Politically it is a tough decision. What will get you re-elected? What is best for the American people in the short run and long term? A higher stock market or a stronger Dollar. Very few average Americans understand that we cannot have both. The stock market moves 100% inverse to the stock market. Dollar up, market down. Dollar down, market up. Today, the stock market is slightly lower with the SPDR S&P 500 ETF (NYSE:SPY) trading at $135.28, -0.59 (-0.43%). Why is the market lower today? The Dollar is rising. The PowerShares DB US Dollar Index Bullish (NYSE:UUP) is trading at $21.47, +0.09 (+0.42%).  Please recognize that the percentage the Dollar is up, is identical to the percentage the markets are down.

The Federal Reserve has wanted a weak Dollar policy since this crisis began. In fact, even far before that. The weaker the Dollar the higher exports. Trade balances adjust and overall it is a more even playing field for the United States when it comes to selling and buying goods. In addition, more recently the Federal Reserve found that they could manipulate the stock market by pushing the Dollar lower. Ben Bernanke has fought long and hard to put into effect his thesis paper from way back in the day. This thesis basically said, to create a recovery, the powers that be must make people believe there is a recovery, then it will happen. Essentially fooling the average American.

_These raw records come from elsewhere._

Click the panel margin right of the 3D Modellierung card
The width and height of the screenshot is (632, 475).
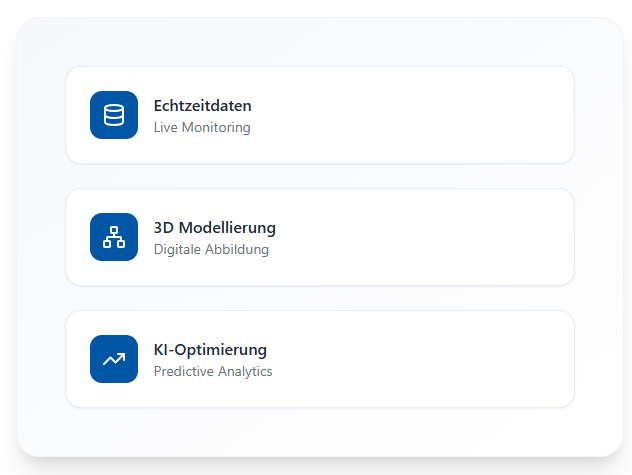tap(598, 237)
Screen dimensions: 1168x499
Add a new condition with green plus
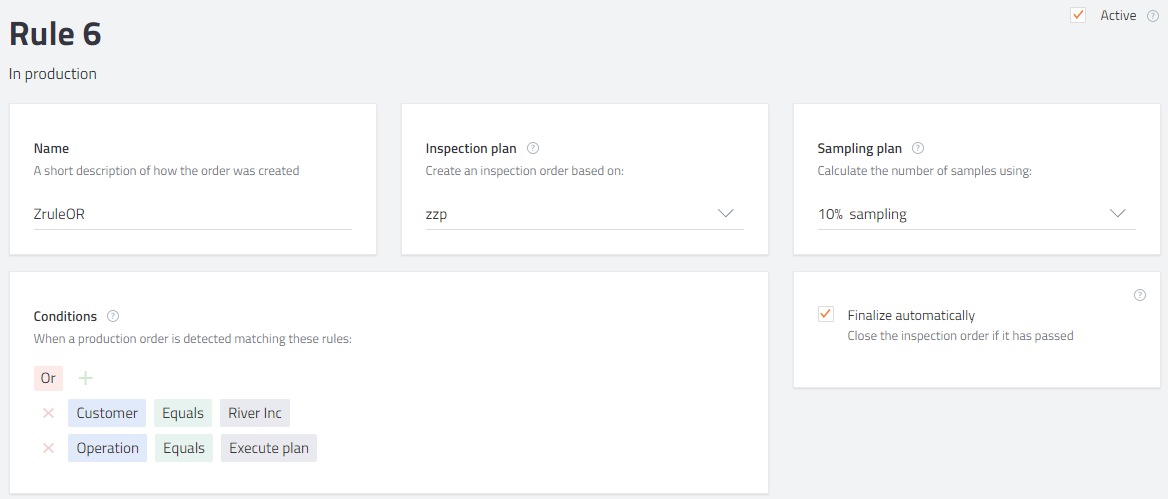pyautogui.click(x=86, y=378)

While in theory this may be something to like, reality happens to have consequences.

While dropping the Dollar and pumping trillions of Dollars into the economy helped in the short term, the questions remain whether or not the recovery will last. In addition, as commodity prices surge, the average American struggles to pay for food and energy, has a weaker Dollar really helped? In addition, is the weak Dollar policy, which is forcing the markets higher, really helping? In reality, a higher stock market and weaker Dollar helps those who invest heavily. The richer Americans do not care much if food and energy costs go higher as they can afford it. In addition, as long as they are invested, the weaker Dollar drives up equity prices, thus offsetting the rising cost of good for them.

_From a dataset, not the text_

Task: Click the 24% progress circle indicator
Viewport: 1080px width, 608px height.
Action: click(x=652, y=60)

On the other hand, the poorer Americans are getting the short end of the stick. Not only do they not have significant investments, or even any investments but the rising costs of food and energy of creating a catastrophe. Bottom line is this. Who is this policy really helping? Is it just another way to enlarge the gap between rich and poor? What is better? A weaker Dollar for exports and the market or a stronger Dollar for the average American?